▶ Extracted records:
• • • • • • •
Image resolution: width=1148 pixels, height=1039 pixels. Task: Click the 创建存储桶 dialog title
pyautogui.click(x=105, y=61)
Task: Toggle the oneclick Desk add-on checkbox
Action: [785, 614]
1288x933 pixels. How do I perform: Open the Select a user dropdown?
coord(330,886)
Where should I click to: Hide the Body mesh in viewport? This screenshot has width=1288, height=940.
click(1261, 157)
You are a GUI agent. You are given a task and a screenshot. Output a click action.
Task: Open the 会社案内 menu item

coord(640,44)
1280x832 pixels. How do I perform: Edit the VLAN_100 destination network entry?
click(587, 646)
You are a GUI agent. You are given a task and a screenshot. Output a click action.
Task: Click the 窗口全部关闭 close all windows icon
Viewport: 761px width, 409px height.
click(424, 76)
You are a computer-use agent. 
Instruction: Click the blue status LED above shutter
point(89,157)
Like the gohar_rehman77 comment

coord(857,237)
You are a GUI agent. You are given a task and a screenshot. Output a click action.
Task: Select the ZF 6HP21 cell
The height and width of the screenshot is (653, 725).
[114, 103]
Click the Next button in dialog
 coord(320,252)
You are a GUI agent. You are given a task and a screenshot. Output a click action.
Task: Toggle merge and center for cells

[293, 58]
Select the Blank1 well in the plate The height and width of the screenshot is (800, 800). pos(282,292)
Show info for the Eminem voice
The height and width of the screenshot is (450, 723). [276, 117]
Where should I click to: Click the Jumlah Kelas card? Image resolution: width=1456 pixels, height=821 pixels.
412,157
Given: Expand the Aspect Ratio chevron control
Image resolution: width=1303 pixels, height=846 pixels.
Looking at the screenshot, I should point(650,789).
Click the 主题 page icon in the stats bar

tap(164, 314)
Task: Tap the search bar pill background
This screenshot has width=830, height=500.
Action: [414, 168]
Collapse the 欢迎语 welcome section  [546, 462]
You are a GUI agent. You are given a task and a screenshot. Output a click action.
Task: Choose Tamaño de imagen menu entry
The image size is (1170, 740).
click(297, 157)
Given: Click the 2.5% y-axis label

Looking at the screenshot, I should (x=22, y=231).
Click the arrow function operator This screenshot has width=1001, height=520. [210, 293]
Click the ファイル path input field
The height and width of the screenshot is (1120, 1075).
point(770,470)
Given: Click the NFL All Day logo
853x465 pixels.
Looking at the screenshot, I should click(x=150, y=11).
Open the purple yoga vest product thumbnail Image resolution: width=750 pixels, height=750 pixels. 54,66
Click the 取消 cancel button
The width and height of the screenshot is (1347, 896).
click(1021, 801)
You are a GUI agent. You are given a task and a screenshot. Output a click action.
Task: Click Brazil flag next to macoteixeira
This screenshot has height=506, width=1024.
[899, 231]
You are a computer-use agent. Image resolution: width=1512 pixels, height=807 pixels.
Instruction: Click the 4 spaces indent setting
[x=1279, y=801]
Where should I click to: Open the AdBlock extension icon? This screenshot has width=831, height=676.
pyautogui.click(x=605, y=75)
• • • • • • •
▶ Work instructions: What is needed is an exact transcription of every record above.

▶ Solution to the problem:
Image resolution: width=1148 pixels, height=1039 pixels. Task: Click the 创建存储桶 dialog title
pyautogui.click(x=105, y=61)
Task: Toggle the oneclick Desk add-on checkbox
Action: [785, 614]
1288x933 pixels. How do I perform: Open the Select a user dropdown?
coord(330,886)
Where should I click to: Hide the Body mesh in viewport? This screenshot has width=1288, height=940.
click(1261, 157)
You are a GUI agent. You are given a task and a screenshot. Output a click action.
Task: Open the 会社案内 menu item

coord(640,44)
1280x832 pixels. How do I perform: Edit the VLAN_100 destination network entry?
click(587, 646)
You are a GUI agent. You are given a task and a screenshot. Output a click action.
Task: Click the 窗口全部关闭 close all windows icon
Viewport: 761px width, 409px height.
click(424, 76)
You are a computer-use agent. 
Instruction: Click the blue status LED above shutter
point(89,157)
Like the gohar_rehman77 comment

coord(857,237)
You are a GUI agent. You are given a task and a screenshot. Output a click action.
Task: Select the ZF 6HP21 cell
The height and width of the screenshot is (653, 725).
[114, 103]
Click the Next button in dialog
 coord(320,252)
You are a GUI agent. You are given a task and a screenshot. Output a click action.
Task: Toggle merge and center for cells

[293, 58]
Select the Blank1 well in the plate The height and width of the screenshot is (800, 800). pos(282,292)
Show info for the Eminem voice
The height and width of the screenshot is (450, 723). [276, 117]
Where should I click to: Click the Jumlah Kelas card? Image resolution: width=1456 pixels, height=821 pixels.
412,157
Given: Expand the Aspect Ratio chevron control
Image resolution: width=1303 pixels, height=846 pixels.
Looking at the screenshot, I should point(650,789).
Click the 主题 page icon in the stats bar

tap(164, 314)
Task: Tap the search bar pill background
This screenshot has width=830, height=500.
Action: [414, 168]
Collapse the 欢迎语 welcome section  [546, 462]
You are a GUI agent. You are given a task and a screenshot. Output a click action.
Task: Choose Tamaño de imagen menu entry
The image size is (1170, 740).
click(297, 157)
Given: Click the 2.5% y-axis label

Looking at the screenshot, I should (x=22, y=231).
Click the arrow function operator This screenshot has width=1001, height=520. [210, 293]
Click the ファイル path input field
The height and width of the screenshot is (1120, 1075).
point(770,470)
Given: Click the NFL All Day logo
853x465 pixels.
Looking at the screenshot, I should click(x=150, y=11).
Open the purple yoga vest product thumbnail Image resolution: width=750 pixels, height=750 pixels. 54,66
Click the 取消 cancel button
The width and height of the screenshot is (1347, 896).
click(1021, 801)
You are a GUI agent. You are given a task and a screenshot. Output a click action.
Task: Click Brazil flag next to macoteixeira
This screenshot has height=506, width=1024.
[899, 231]
You are a computer-use agent. Image resolution: width=1512 pixels, height=807 pixels.
Instruction: Click the 4 spaces indent setting
[x=1279, y=801]
Where should I click to: Open the AdBlock extension icon? This screenshot has width=831, height=676.
pyautogui.click(x=605, y=75)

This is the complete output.